Several EPICENTER partners such as the Institute of Economic Affairs and the Lithuanian Free Market Institute are funded by the Tobacco Industry and the IBL is identified as a "Partner" on the website of the transnational tobacco company British American Tobacco Italy.

==Annual Index of Liberalizations==
IBL publishes an annual Index that aims to shed light on the degree of openness of the 28 Member States by examining ten different economic sectors, which include petrol and diesel retail, electricity, natural gas, labour markets, postal services, telecommunications, broadcasting, air transport, rail transport and insurance. Media and academicians cite the annual index as a source of information for policy-making and research.

First published in 2007, the IBL Index of Liberalizations has greatly evolved over the years. Between 2007 and 2012, Italy was the only country investigated and analyzed against sectoral benchmarks.

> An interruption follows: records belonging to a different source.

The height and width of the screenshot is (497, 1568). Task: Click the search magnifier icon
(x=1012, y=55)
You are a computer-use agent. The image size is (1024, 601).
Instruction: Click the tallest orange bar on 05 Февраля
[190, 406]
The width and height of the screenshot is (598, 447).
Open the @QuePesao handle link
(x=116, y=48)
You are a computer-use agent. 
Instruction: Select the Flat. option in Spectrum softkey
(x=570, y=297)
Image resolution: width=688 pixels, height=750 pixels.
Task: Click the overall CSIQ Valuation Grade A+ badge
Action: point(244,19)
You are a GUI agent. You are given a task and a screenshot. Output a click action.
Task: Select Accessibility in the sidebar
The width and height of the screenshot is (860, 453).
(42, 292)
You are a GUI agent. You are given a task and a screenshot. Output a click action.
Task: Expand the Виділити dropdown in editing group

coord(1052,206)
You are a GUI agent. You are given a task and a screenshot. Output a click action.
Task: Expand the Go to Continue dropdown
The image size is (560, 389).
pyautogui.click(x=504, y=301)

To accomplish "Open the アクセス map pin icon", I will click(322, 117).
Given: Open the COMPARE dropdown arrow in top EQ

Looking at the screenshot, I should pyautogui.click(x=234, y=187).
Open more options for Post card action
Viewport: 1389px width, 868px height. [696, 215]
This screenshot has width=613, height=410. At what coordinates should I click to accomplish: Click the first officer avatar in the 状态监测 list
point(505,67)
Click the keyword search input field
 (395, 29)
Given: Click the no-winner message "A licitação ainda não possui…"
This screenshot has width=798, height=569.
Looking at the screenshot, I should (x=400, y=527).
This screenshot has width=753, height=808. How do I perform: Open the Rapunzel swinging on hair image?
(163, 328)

In 2013, the index methodology was amplified to the EU15, whilst in 2015 the Index began classifying all of the EU28.

==Flat-tax project – VentiCinque% per tutti (TwentyFive% for all)==
On 26 June 2017, IBL launched a new policy proposal called “Venticinque% per tutti” (Twenty-Five% for all). This ambitious proposal focuses on Italy’s complex tax system. In particular, the Institute suggests a radical fiscal restructuring: a flat, 25% tax rate on the major taxes in Italy’s system (personal income tax, corporation tax, VAT, tax on financial dividends); the repeal of local and regional taxes; and the replacement of the current patchwork of benefits with a universal cash subsidy – a so-called “basic income” subject to several conditions.

The proposal has aroused considerable interest and has been widely debated. Several important politicians, such as Italy’s former Prime Ministers Silvio Berlusconi, Romano Prodi and Lamberto Dini have expressed an interest for IBL’s flat tax reform.

==Bruno Leoni and Sergio Ricossa Lectures==
Between 2008 and 2016, IBL organized a yearly “Discorso Bruno Leoni” (Bruno Leoni Lecture). Since 2016, this lecture has become a biennial occurrence as in 2017 the so-called “Discorso Sergio Ricossa” replaced it. These two lectures are among the Institute’s flagship events, as they strive to bring the Italian public up-to-date with the most relevant international debates. The “Discorsi” is structured as an in-depth lecture by a distinguished scholar or author, in which a seminal topic is investigated from a free-market, individual liberty perspective.

==Bruno Leoni Award==
Since 2008, every year the Institute attributes a "Bruno Leoni Award" dedicated to the thinker whose teachings the Institute refers to, and awarded to distinguished personalities. The award is intended for eminent figures that, through a recently published book, or with the work of a lifetime, have helped to advance the ideas of individual freedom, free market and free competition.

== Climate change denial ==
According to scholars the Bruno Leoni Institute is the most prominent Italian neoliberal think tank promoting climate change denial and delay. It has close ties to the American climate change denial movement, is a member of the Cooler Heads Coalition and has used the same narratives as The Heartland Institute, for example that climate change is beneficial.